Умывшись, Анисья надела сбереженную белую рубаху, причесалась, напялила зэковскую обмундировку и неторопливо стала подниматься в село по давным-давно не хоженному изволоку. Сердце ее колотилось хоть и быстро, но ровно, и ноги лишь чуть подрагивали, когда она проулком вышла на мощенную крупным булыжником главную улицу. Теперь поверх булыжника трава выросла хоть косой коси, но она помнила, как гордились демовцы этой булыжной мощенкой перед красногорскими, у которых и по сегодня такой улицы не было. По обе стороны еще прочно стояли дома, еще глядели друг на дружку, и Анисья шла посередке, узнавая: «Сикотиных дом. Савостьяновых — здравствуйте, родня все ж таки. Чекалкиных…» За Чекалкиными на отступе стоял их дом в два этажа с хлевом под клетью, с прирубленными службами под общей крышей на восемь комнат и залу в четыре окна в палисадник, и…

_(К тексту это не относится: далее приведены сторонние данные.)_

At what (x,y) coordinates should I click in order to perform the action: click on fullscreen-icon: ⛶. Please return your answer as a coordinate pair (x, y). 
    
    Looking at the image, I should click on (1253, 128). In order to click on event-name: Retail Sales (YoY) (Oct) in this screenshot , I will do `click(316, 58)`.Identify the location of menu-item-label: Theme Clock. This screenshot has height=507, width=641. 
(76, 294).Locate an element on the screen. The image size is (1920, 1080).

И ничего не было. Ничего. Бугры, бурьяном заросшие, четыре валуна под углы да чудом уцелевшие пять ступенек крыльца — уже втянутые в землю, уже мхом заволоченные. И все.
— Все!..
Что мочи крикнула, а на ногах устояла, закачалась только. И долго качалась, закрыв глаза, так долго, что потом и припомнить не могла, сколько же это часов качалась она перед родным пепелищем. Потом очнулась, скинула мешок, опустилась на колени, ладонями дорожку к уцелевшим ступеням подмела и сами ступени от мха очистила. Тряпочкой до блеска протерла их, поцеловала, встала, взяла сидор свой каторжный и низко-низко поклонилась.
— Здравствуйте, — сказала. — Здравствуй, батюшка мой Поликарпий Сазонтович, здравствуй, матушка моя Лукерья Фоминишна, здравствуйте, братаны мои родные Федор Поликарпович и Данила Поликарпович. Вернулась я. Низко вам кланяюся.